Saturday 24 November 2007

So it's been a while...

I'm having a fairly faltering start to this blogging malarky... maybe I'll get there in the end!

Looking at jobs and The Future at the moment; always an unsettling experience. It turns out I get bored real quick, want to do a million and one things and want to choose what I do each day. So all I have to do is find a job a bit like that...

It's been a long and pretty painful process working out what my skills and personality and soul are suited to and I'm not done yet. But God is patient and gracious.

We'll get there.

Thursday 6 September 2007

A little more action

I love to think about the future. I mean, I really love it. I imagine jobs, more jobs, hobbies that turn into jobs, countries, the friends we might make in the countries, babies, the family issues that might arise because of the babies... And I do that when I'm thinking about my life in the context of serving God; the things I'll be involved in, the gifts I'll use, the way James and I will be able to work together, the hospitality we'll show, the people who'll come to know Jesus, the changes the will happen in our church... All good things, really.

But God's been teaching me that these things come from small, faithful, prayerful and loving actions. So I'm trying to give the thinking a rest and do little more doing. Feel free to keep me to it.

Tuesday 21 August 2007

Butterfly tendencies II

When I was in a sixth-form English lesson with the teacher that I most respected, we were discussing what we were going to go as to a fancy dress party that evening.
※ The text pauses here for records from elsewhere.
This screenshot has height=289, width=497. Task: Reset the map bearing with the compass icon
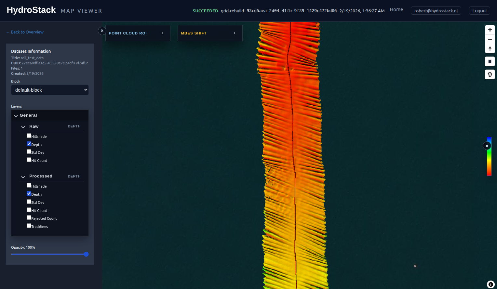pos(490,48)
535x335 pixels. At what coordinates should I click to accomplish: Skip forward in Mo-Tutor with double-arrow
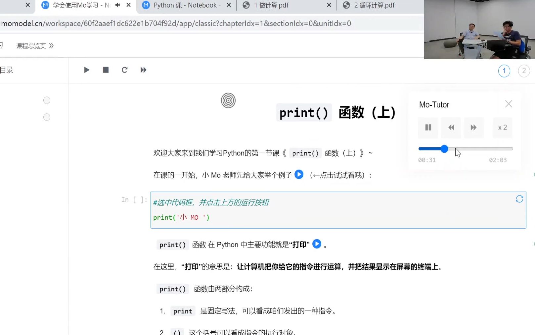[x=473, y=128]
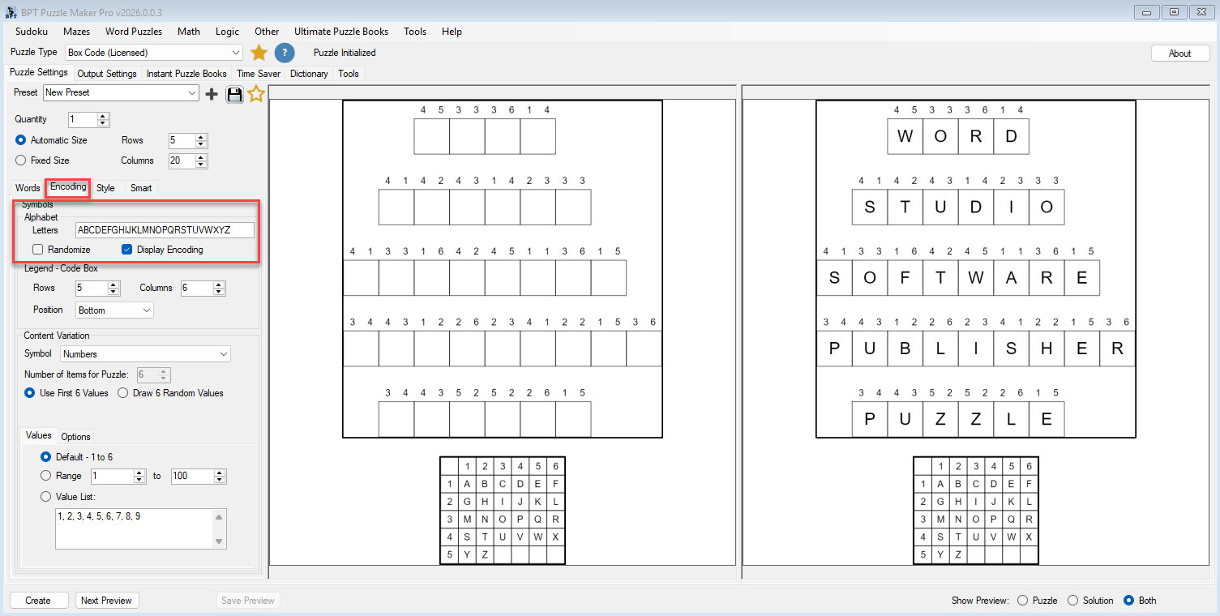Save preset with the floppy disk icon

[x=234, y=94]
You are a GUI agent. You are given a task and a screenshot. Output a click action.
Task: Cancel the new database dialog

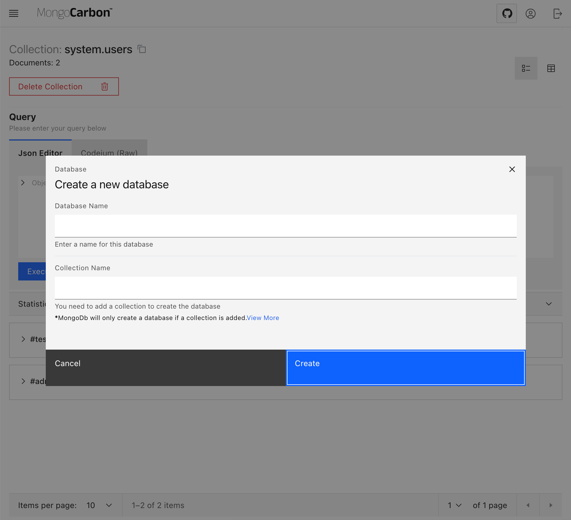(x=165, y=368)
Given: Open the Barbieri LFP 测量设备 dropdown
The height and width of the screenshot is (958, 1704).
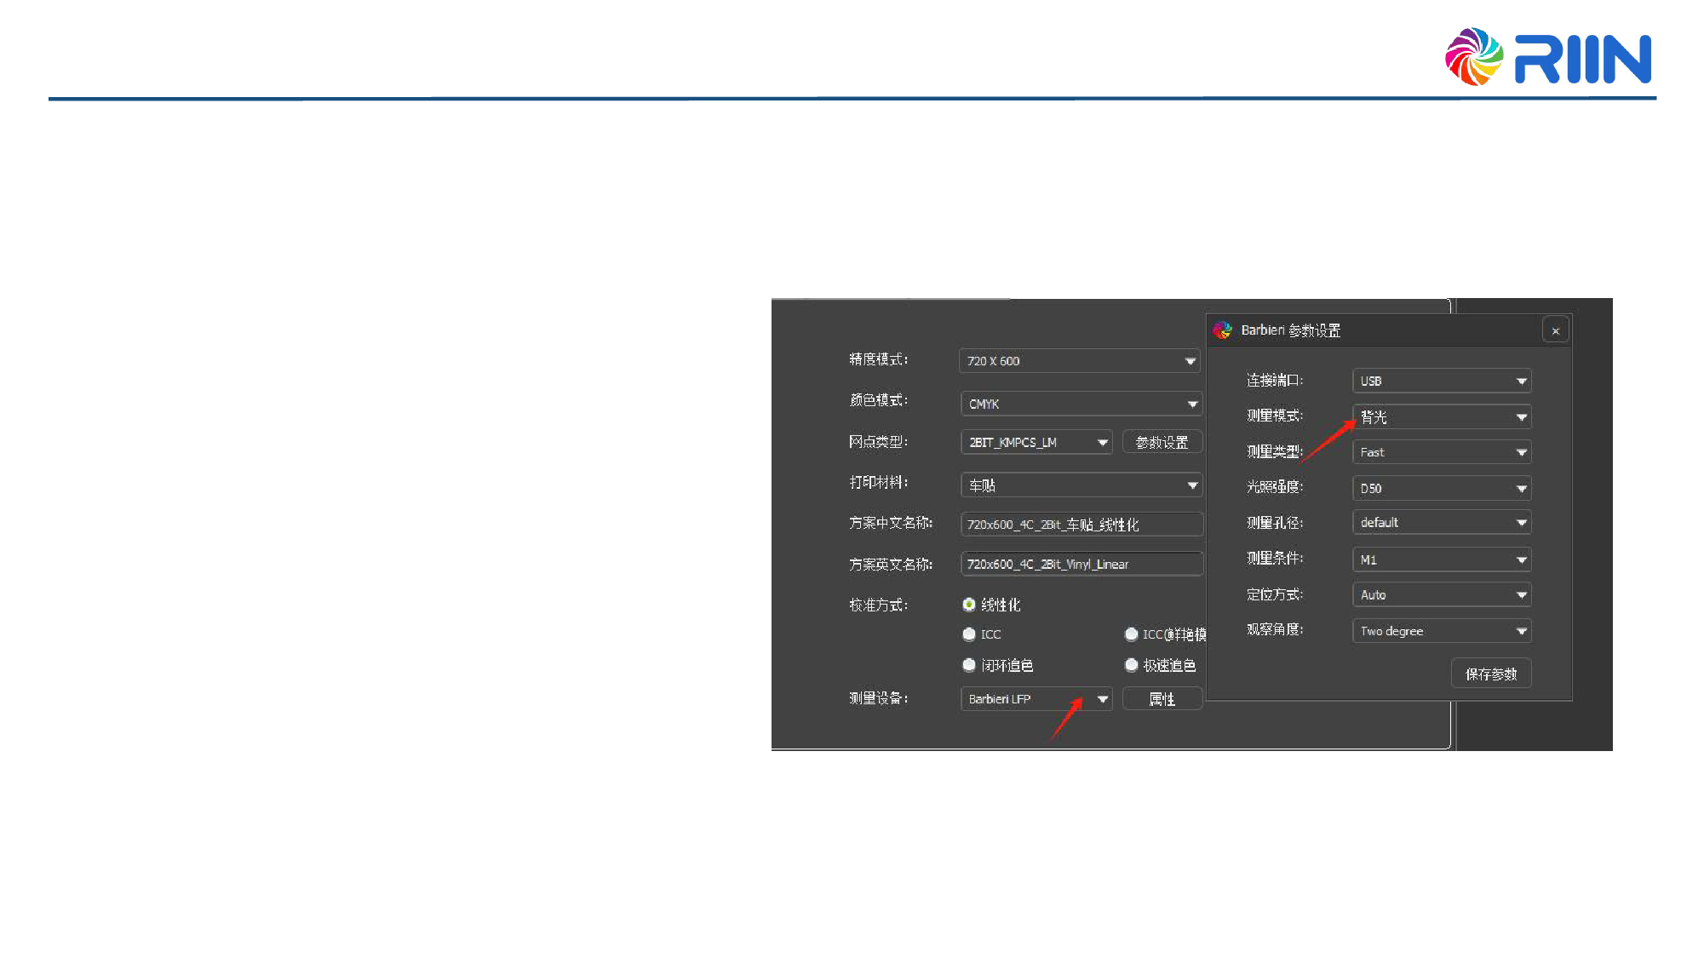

When asked what I was going dressed as, I replied that I would be going as a butterfly. She immediately burst out laughing; a deep, knowing laugh that was interspersed with giggles and which carried on shaking her shoulder-pads for a good minute. I sat there bemused.

It was the same laugh she used when we were reading Tom Stoppard’s Arcadia and we had come across an innuendo that was lost on us at first but that I was encouraged to find through the direction of her laugh. What was the hidden meaning here? Why was it so funny that I would be going as a butterfly? Was the wire, canvas and paint I had still to assemble into a pair of giant wings and antennae in some way a symbol of who I was? Do I have butterfly tendencies?

Wednesday 15 August 2007

Butterfly tendencies

Apparently butterflies symbolise some stuff.